Fig. 4: Emulsifiers-driven disruption of microbial ecological networks in ASD.
Fig. 4: Emulsifiers-driven disruption of microbial ecological networks in ASD.
Full size image

A Differential abundance analysis (MaAsLin2, adjusted for age, sex, and gastrointestinal conditions identified) reveals distinct microbial responses to dietary emulsifiers (polysorbate 80; carrageenan; carboxymethylcellulose) in ASD (right) versus non-ASD (left) peers. B, C Disrupted microbial connection network in ASD (right) rather than non-ASD (left) with high exposures to polysorbate-80 exposure (B) and carrageenan (C). DG Stability of the remaining network was assessed in ASD under high and low polysorbate-80 exposure (D) and carrageenan exposure (E) through random attacks and node removal based on ranked degrees. We simulated the influence of microbes’ loss on the network by referring to the natural connectivity index. In addition to removing modes randomly (left panel), the order for selecting taxa in the co-occurrence networks was also performed based on the ranked degrees of nodes (right panel). The 95% confidence interval from the random node removal simulation, performed via the Hamiltonian Monte Carlo method, is represented as shaded around the curve plot. Group differences were assessed using the unpaired Wilcoxon rank-sum test (detailed in “Methods”). The same simulation attack assessments were conducted in the non-ASD group (F, G).

Table 2 The topological features of the microbial connection network according to the exposure levels of food emulsifiers

Diet- and medication-independent microbial biomarkers in ASD

These findings underscore the unique interplay between diet and gut ecology in ASD, prompting us to investigate whether dietary variables could influence the stability of previously identified microbial biomarkers for ASD diagnosis8. Reassuringly, ASD-linked microbial signatures—spanning taxonomic groups, functional pathways, and KO gene families—remained independent of dietary influences (Supplementary Fig. 10). Equally critical, systematic evaluation of medications (ADHD drugs, antipsychotics, melatonin, cyproheptadine) and nutritional supplements showed no meaningful interaction with these biomarkers in ASD models.
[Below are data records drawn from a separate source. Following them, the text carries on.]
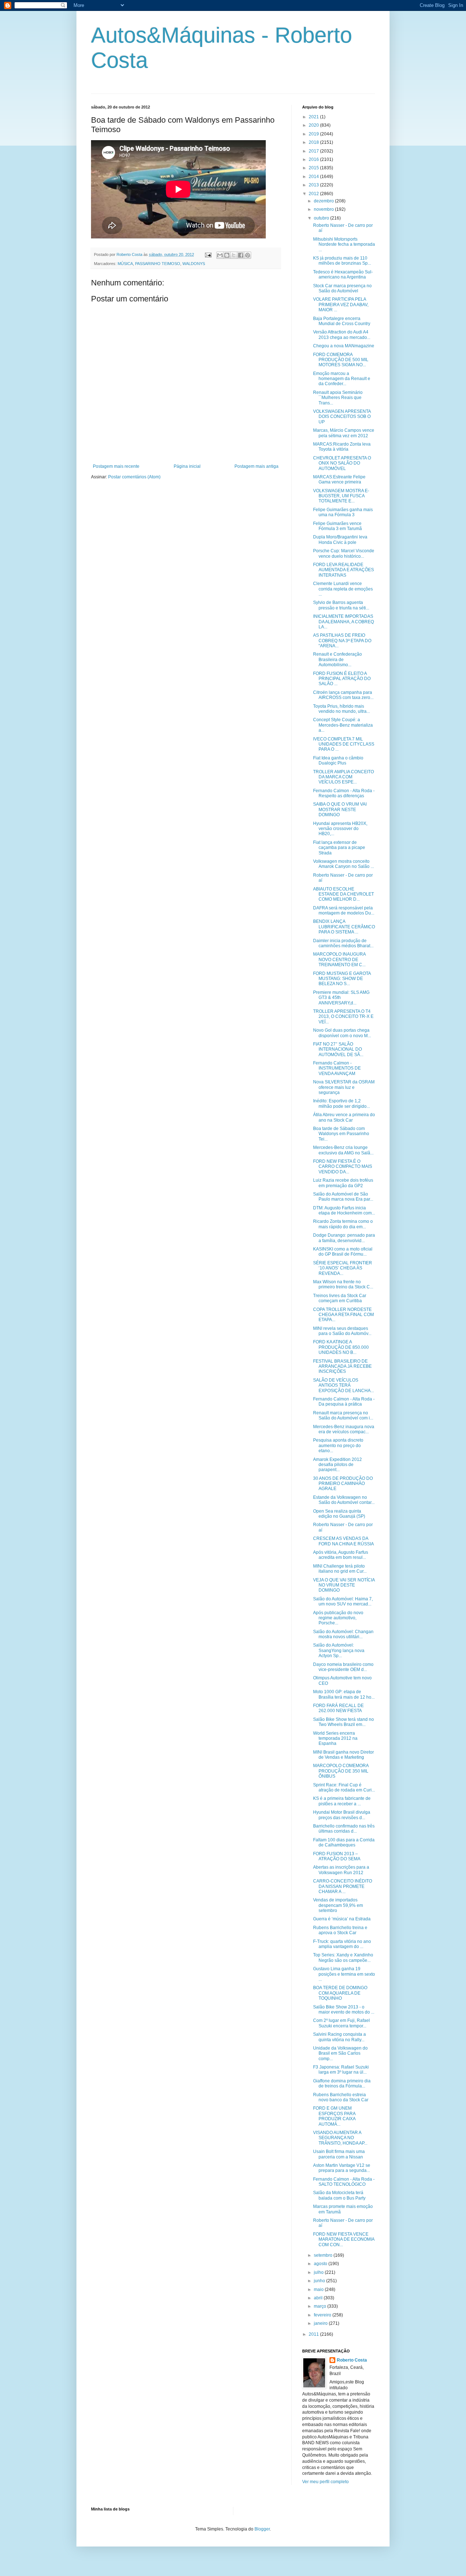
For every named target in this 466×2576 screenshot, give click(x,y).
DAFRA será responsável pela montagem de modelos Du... (343, 910)
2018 (314, 142)
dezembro (324, 201)
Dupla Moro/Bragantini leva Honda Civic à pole (340, 539)
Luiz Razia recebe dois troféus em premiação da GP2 (343, 1183)
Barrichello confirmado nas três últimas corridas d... (344, 1829)
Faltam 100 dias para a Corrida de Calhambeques (344, 1842)
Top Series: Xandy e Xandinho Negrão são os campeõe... (343, 1957)
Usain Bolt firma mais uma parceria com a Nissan (339, 2154)
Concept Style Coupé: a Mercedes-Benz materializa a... (343, 725)
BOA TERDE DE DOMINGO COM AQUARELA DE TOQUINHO (340, 1993)
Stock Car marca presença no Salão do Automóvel (342, 288)
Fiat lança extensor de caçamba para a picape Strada (339, 848)
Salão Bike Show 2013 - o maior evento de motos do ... (343, 2009)
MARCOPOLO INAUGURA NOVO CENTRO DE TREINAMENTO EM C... (339, 959)
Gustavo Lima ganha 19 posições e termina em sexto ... (344, 1974)
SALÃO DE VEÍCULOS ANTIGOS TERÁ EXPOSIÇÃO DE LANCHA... (343, 1385)
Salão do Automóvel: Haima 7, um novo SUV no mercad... (343, 1601)
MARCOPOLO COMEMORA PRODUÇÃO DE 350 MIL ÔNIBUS (340, 1771)
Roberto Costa (352, 2360)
This dual resilience to dietary and pharmacological confounders solidifies the clinical utility of gut microbial markers in ASD, offering diagnostically robust insights unmarred by lifestyle or treatment variables.

Discussion

This study reveals critical insights into the interplay between dietary patterns, gut microbiome dynamics, and clinical features in children with ASD. Our analyses demonstrate that children with ASD exhibit distinct diet-microbiome associations compared to neurotypical peers, characterized by (i) nutrient-specific microbial shifts, (ii) heightened sensitivity of gut microbial networks to synthetic emulsifiers, and (iii) disrupted functional pathways linked to neuroprotective metabolite synthesis. Our study shows how certain food factors may disrupt gut microbiota in ASD, calling for an urgent review of current dietary advice and paving the way for tailored nutrition plans.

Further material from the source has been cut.